Page MenuHomePhabricator

WDQS | Prefix showing http instead of https
Open, MediumPublicBUG REPORT

Description

Steps to Reproduce:
WDQS and Updater are running in docker containers separate from wikibase which is running in K8S. Deployed with the following compose file.

version: '3.2'

services:
  wdqs:
    image: wikibase/wdqs
    deploy:
      resources:
        limits:
          memory: 2G
    restart: unless-stopped

    volumes:
      - type: bind
        source: /wdqs-data
        target: /wdqs/data
    command: /runBlazegraph.sh
    ports:
      - "9999:9999"
    environment:
      - BLAZEGRAPH_OPTS="-DwikibaseConceptUri=https://xxxxxxxxxxxxxxxxxx" bash ./runBlazegraph.sh
      - WIKIBASE_SCHEME=https
      - WIKIBASE_HOST=xxxxxxxxxxxxxxxxx
      - WDQS_HOST=wdqs
      - WDQS_PORT=9999
      - MEMORY=-Xms2G -Xmx2G
      - EXTRA-JVM-OPTS="-XX:+UnlockExperimentalVMOptions -XX:+UseCGroupMemoryLimitForHeap"
  wdqs-updater:
    image: xxxxxxxxxxxxxxxxxxxxx/wdqs:concept
    restart: unless-stopped
    command: /runUpdate.sh
    depends_on:
    - wdqs
    environment:
     - WIKIBASE_SCHEME=https
     - CONCEPT_SCHEME=https
     - WIKIBASE_HOST=xxxxxxxxxxxxxxxxxxxxxx
     - WDQS_HOST=wdqs
     - WDQS_PORT=9999

Actual Results:
Running the following query the wdt prefix comes back as http.
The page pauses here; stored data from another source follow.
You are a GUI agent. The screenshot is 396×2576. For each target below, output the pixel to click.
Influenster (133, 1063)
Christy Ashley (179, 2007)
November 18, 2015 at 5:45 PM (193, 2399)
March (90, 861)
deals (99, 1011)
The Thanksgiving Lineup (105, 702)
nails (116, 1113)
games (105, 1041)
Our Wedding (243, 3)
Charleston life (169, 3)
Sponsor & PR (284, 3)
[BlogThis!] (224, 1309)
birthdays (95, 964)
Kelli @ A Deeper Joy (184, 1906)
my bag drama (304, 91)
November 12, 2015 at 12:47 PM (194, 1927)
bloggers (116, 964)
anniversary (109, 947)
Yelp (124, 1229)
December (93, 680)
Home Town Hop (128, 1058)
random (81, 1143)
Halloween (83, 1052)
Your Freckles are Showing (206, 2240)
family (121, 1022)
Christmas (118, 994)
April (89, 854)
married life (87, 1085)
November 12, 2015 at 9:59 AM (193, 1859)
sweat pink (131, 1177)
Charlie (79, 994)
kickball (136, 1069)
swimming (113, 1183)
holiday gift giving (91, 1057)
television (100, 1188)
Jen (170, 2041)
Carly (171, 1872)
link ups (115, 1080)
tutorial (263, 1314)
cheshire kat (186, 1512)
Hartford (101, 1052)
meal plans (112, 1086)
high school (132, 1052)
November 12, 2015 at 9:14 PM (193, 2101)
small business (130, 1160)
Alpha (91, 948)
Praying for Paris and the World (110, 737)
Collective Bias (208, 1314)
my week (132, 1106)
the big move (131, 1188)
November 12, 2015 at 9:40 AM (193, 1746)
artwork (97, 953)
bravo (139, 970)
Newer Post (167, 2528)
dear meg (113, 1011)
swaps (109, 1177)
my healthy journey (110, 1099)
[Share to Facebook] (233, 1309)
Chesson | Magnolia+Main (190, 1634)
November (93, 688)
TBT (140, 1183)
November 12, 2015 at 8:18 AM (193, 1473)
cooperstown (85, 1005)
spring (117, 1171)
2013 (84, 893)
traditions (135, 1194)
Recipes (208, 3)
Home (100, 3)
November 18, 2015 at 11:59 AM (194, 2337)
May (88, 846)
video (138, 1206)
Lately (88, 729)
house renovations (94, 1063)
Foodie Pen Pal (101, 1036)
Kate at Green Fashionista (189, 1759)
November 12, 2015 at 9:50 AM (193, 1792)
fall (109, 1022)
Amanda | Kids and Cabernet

SELECT ?exampleProp (STR(wdt:) AS ?wdtDefault)
WHERE {
  ?exampleProp a wikibase:Property .
}
LIMIT 1


Also logs for updater show an error for Unrecognized subjects and the Special:Entity url is http and host is missing. Not sure if this is related to the issue.

Expected Results:
The scheme of the property and the scheme of wdt should both be https.

Event Timeline

@Gehel so does that mean the error I showed in the log is a separate non-bug issue?

The whole system has been designed from scratch to support wikidata which is using http and it's likely that some parts of the code still boldly assumes that http is being used for IRIs.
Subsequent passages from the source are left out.